I very much sympathize with the practical observations Denny is arguing for as detailed in his “Pastoral Implications” section.

All of us are born with an orientation toward sin in all its varieties. Homosexual orientation is but one manifestation of our common experience of indwelling sin—indeed of the mind set on the flesh (Rom. 7:238:7).  For that reason, the Bible teaches us to war against both the root and the fruit of sin. . . The ordinary means of grace must be aimed at the heart as well. Prayer, the preaching of the word, and the fellowship of the saints must all be aimed at the Holy Spirit’s renewal of the inner man.

However, in order to establish that an “orientation” is sinful, Denny necessarily uses the term “sinful” so broadly as to include every part of the fallen nature as well as active sinful choices. Here is his conclusion:

My conclusion is that if sexual orientation is one’s enduring pattern of sexual attraction, then the Bible teaches both same-sex behavior and same-sex orientation to be sinful.

Here is his support:

The Bible says that our sexual desires/attractions have a moral component and that we are held accountable for them. Jesus’ remarks on the nature of heterosexual desire are a case in point:

Mathew 5:27-28 “You have heard that it was said, ‘You shall not commit adultery’; but I say to you, that everyone who looks on a woman to lust for her has committed adultery with her already in his heart.”

We need to point out here that Jesus is addressing an active sin, a choice to look and lust. That is not the same thing as having a fallen nature with a proclivity to lust.

I am not suggesting that desires are not sinful.  A desire is a thought, which Jesus equates to an internal action. Instead, I’m objecting to Denny Burk’s assumption that the particular wiring of someone’s sin nature is the same thing morally as a desire or an action. Denny Burk is conflating the sin nature and the sinful desire.

The real problem is that he assigns guilt for both.  Our sin nature is innate by inheritance.  It is thoroughly depraved, but not technically sinful (sin is a verb that can only describe an action).

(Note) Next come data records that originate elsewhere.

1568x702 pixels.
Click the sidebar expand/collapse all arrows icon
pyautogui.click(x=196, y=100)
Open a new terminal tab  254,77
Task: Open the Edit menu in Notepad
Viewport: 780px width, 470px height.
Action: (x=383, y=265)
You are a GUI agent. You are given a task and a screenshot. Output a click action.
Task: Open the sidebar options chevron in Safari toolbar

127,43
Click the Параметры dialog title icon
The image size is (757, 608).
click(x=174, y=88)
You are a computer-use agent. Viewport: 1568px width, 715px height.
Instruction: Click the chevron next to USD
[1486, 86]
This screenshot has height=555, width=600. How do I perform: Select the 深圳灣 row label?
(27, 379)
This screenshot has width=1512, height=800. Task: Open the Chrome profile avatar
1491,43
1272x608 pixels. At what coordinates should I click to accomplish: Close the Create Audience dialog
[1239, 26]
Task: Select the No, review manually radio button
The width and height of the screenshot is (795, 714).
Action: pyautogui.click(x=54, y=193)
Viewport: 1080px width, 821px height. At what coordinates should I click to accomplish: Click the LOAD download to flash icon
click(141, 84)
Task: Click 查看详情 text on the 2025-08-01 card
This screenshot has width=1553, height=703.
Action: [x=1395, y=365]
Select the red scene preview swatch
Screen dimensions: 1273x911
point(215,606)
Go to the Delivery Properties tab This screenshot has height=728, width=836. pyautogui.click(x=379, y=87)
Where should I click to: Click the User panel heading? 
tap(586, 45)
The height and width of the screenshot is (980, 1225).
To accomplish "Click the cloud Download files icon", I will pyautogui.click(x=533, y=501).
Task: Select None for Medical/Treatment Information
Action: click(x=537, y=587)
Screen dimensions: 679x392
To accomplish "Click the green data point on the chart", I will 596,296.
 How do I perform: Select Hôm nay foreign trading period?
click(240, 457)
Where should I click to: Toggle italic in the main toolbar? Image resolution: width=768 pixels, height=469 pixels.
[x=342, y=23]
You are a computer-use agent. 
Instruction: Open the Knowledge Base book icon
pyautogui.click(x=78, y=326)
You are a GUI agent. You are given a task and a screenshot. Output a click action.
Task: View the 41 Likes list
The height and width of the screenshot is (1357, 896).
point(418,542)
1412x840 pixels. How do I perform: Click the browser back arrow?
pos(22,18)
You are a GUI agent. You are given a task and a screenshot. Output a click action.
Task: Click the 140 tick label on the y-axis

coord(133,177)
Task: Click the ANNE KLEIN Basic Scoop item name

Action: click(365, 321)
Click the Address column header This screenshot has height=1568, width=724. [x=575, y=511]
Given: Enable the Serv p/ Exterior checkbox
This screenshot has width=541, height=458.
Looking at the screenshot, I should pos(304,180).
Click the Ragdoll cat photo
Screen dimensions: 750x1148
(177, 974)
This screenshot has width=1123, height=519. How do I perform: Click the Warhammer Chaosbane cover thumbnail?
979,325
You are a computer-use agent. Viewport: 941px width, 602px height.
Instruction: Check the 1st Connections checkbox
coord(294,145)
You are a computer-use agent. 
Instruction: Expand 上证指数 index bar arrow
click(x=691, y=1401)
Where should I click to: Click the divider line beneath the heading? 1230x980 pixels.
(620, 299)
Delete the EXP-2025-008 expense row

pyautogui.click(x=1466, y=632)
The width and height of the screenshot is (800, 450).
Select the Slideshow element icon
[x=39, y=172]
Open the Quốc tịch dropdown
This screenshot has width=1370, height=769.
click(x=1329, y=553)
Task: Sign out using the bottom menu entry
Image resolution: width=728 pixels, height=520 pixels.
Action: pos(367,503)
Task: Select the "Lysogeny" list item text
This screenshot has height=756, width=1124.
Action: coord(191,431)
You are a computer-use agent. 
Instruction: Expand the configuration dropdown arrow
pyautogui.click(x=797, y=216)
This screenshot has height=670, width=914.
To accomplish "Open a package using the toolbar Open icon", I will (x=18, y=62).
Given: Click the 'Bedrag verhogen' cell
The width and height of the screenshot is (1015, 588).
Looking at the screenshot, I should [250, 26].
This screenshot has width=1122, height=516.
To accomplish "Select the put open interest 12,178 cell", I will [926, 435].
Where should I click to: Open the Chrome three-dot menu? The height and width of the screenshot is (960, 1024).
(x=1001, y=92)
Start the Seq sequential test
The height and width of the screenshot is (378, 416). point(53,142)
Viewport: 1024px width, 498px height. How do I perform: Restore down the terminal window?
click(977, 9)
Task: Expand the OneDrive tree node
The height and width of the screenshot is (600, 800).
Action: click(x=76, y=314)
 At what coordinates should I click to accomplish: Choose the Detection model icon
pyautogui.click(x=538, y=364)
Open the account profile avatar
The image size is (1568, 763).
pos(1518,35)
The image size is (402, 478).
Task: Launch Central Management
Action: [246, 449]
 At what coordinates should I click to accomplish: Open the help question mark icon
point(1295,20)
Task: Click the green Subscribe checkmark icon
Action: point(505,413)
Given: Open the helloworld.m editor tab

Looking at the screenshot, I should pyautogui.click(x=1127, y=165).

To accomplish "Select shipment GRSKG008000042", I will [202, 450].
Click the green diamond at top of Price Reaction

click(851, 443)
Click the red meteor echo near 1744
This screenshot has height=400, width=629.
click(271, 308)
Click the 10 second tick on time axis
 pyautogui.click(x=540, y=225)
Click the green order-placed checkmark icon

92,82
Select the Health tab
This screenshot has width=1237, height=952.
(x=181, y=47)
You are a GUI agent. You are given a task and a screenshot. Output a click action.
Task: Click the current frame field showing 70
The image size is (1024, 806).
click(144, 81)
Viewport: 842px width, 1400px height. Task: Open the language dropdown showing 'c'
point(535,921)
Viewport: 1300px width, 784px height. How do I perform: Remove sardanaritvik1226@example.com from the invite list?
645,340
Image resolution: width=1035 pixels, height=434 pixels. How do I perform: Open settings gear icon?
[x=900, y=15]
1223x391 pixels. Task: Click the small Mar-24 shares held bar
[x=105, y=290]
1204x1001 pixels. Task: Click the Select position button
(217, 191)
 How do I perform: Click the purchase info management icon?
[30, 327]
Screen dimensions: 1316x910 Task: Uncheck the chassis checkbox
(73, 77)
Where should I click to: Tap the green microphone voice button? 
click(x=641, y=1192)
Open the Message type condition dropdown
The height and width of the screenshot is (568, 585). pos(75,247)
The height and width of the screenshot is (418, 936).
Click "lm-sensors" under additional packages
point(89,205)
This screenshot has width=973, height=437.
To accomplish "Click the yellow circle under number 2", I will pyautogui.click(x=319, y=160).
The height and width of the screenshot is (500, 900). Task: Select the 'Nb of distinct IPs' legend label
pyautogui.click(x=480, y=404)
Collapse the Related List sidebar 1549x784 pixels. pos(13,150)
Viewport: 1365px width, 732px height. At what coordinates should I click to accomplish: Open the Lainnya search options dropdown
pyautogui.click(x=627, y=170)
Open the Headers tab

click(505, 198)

As such it merits condemnation (though there is no condemnation of those in Christ), but not guilt, which is defined as 1. “the responsibility or culpability for having committed an offense”  or  2. “the feeling of culpability for an offense.”

It is absolutely important for all of us to be proactively fighting the flesh and fortifying ourselves in areas of weakness.  But this is not the same thing as assigning guilt to someone for having a sin nature. Our sin nature is worthy of condemnation, to be sure, but that condemnation was born by Christ on the cross.  What we don’t want to do to a Christian who struggles in this area is to constantly direct his attention to his guilt.  Rather we should direct his attention to the gospel and help him lay claim to the truth that his old man died with Christ and he is free to live through Christ’s resurrection power.

Certainly we are all sinful to the core, but we should not lump our sin nature and sinful actions together as if they are the same thing. Denny Burk offers some needed caution in not ignoring the tendencies of our fallen nature.  However, he needs to more carefully nuance his argument in order to avoid confusing and overwhelming a weak brother with guilt.